▶ [The task]:
Please express every line of the entries below as a Markdown table with two columns, Row and Entry Line, numbering the rows in order and leaving out blank lines.

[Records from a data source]

————

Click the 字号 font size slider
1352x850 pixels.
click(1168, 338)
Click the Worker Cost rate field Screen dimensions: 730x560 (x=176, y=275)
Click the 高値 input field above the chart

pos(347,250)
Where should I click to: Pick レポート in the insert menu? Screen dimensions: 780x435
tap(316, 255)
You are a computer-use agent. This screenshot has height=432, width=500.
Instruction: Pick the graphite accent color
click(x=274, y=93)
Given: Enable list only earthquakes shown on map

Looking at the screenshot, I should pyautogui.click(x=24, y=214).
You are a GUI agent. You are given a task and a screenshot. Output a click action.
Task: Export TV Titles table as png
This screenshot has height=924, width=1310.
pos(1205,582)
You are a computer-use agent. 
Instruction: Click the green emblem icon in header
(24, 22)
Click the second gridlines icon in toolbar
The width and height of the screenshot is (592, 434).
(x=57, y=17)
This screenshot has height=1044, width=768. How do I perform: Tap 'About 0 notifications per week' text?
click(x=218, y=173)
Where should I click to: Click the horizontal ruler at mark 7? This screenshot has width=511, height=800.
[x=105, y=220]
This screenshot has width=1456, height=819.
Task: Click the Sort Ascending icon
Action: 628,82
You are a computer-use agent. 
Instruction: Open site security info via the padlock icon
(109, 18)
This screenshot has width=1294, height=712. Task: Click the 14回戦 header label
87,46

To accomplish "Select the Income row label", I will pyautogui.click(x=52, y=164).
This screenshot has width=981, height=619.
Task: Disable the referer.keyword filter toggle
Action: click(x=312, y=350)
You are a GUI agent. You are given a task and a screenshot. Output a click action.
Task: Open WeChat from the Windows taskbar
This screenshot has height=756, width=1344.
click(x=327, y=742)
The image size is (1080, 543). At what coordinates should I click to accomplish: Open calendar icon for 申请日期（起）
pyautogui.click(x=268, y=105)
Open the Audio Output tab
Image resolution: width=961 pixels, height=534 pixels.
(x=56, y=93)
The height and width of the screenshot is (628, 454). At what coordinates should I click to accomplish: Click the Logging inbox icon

————

▶ [Response to the exercise]:
| Row | Entry Line |
|---|---|
| 1 | Click the 字号 font size slider |
| 2 | 1352x850 pixels. |
| 3 | click(1168, 338) |
| 4 | Click the Worker Cost rate field Screen dimensions: 730x560 (x=176, y=275) |
| 5 | Click the 高値 input field above the chart |
| 6 | pos(347,250) |
| 7 | Where should I click to: Pick レポート in the insert menu? Screen dimensions: 780x435 |
| 8 | tap(316, 255) |
| 9 | You are a computer-use agent. This screenshot has height=432, width=500. |
| 10 | Instruction: Pick the graphite accent color |
| 11 | click(x=274, y=93) |
| 12 | Given: Enable list only earthquakes shown on map |
| 13 | Looking at the screenshot, I should pyautogui.click(x=24, y=214). |
| 14 | You are a GUI agent. You are given a task and a screenshot. Output a click action. |
| 15 | Task: Export TV Titles table as png |
| 16 | This screenshot has height=924, width=1310. |
| 17 | pos(1205,582) |
| 18 | You are a computer-use agent.  |
| 19 | Instruction: Click the green emblem icon in header |
| 20 | (24, 22) |
| 21 | Click the second gridlines icon in toolbar |
| 22 | The width and height of the screenshot is (592, 434). |
| 23 | (x=57, y=17) |
| 24 | This screenshot has height=1044, width=768. How do I perform: Tap 'About 0 notifications per week' text? |
| 25 | click(x=218, y=173) |
| 26 | Where should I click to: Click the horizontal ruler at mark 7? This screenshot has width=511, height=800. |
| 27 | [x=105, y=220] |
| 28 | This screenshot has width=1456, height=819. |
| 29 | Task: Click the Sort Ascending icon |
| 30 | Action: 628,82 |
| 31 | You are a computer-use agent.  |
| 32 | Instruction: Open site security info via the padlock icon |
| 33 | (109, 18) |
| 34 | This screenshot has width=1294, height=712. Task: Click the 14回戦 header label |
| 35 | 87,46 |
| 36 | To accomplish "Select the Income row label", I will pyautogui.click(x=52, y=164). |
| 37 | This screenshot has width=981, height=619. |
| 38 | Task: Disable the referer.keyword filter toggle |
| 39 | Action: click(x=312, y=350) |
| 40 | You are a GUI agent. You are given a task and a screenshot. Output a click action. |
| 41 | Task: Open WeChat from the Windows taskbar |
| 42 | This screenshot has height=756, width=1344. |
| 43 | click(x=327, y=742) |
| 44 | The image size is (1080, 543). At what coordinates should I click to accomplish: Open calendar icon for 申请日期（起） |
| 45 | pyautogui.click(x=268, y=105) |
| 46 | Open the Audio Output tab |
| 47 | Image resolution: width=961 pixels, height=534 pixels. |
| 48 | (x=56, y=93) |
| 49 | The height and width of the screenshot is (628, 454). At what coordinates should I click to accomplish: Click the Logging inbox icon |